> RECORDS FOR THIS TASK

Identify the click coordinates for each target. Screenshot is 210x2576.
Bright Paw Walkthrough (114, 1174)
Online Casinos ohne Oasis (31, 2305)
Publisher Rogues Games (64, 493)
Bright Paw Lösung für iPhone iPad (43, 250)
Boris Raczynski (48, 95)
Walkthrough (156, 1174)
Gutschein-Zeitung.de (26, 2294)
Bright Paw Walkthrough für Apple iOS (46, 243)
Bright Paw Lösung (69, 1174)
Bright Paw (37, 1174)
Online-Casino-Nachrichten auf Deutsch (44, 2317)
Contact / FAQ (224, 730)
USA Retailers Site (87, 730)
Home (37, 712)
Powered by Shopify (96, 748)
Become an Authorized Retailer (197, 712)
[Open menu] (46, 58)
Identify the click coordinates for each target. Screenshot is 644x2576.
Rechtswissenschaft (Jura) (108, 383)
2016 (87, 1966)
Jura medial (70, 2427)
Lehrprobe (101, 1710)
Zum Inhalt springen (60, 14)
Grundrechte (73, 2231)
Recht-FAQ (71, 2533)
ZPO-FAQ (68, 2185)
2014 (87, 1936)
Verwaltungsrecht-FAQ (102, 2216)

> WHAT TO WORK ON
Copy all of the entries above exactly as shown.

> RESPONSE
Identify the click coordinates for each target. Screenshot is 210x2576.
Bright Paw Walkthrough (114, 1174)
Online Casinos ohne Oasis (31, 2305)
Publisher Rogues Games (64, 493)
Bright Paw Lösung für iPhone iPad (43, 250)
Boris Raczynski (48, 95)
Walkthrough (156, 1174)
Gutschein-Zeitung.de (26, 2294)
Bright Paw Walkthrough für Apple iOS (46, 243)
Bright Paw Lösung (69, 1174)
Bright Paw (37, 1174)
Online-Casino-Nachrichten auf Deutsch (44, 2317)
Contact / FAQ (224, 730)
USA Retailers Site (87, 730)
Home (37, 712)
Powered by Shopify (96, 748)
Become an Authorized Retailer (197, 712)
[Open menu] (46, 58)
Identify the click coordinates for each target. Screenshot is 644x2576.
Rechtswissenschaft (Jura) (108, 383)
2016 (87, 1966)
Jura medial (70, 2427)
Lehrprobe (101, 1710)
Zum Inhalt springen (60, 14)
Grundrechte (73, 2231)
Recht-FAQ (71, 2533)
ZPO-FAQ (68, 2185)
2014 (87, 1936)
Verwaltungsrecht-FAQ (102, 2216)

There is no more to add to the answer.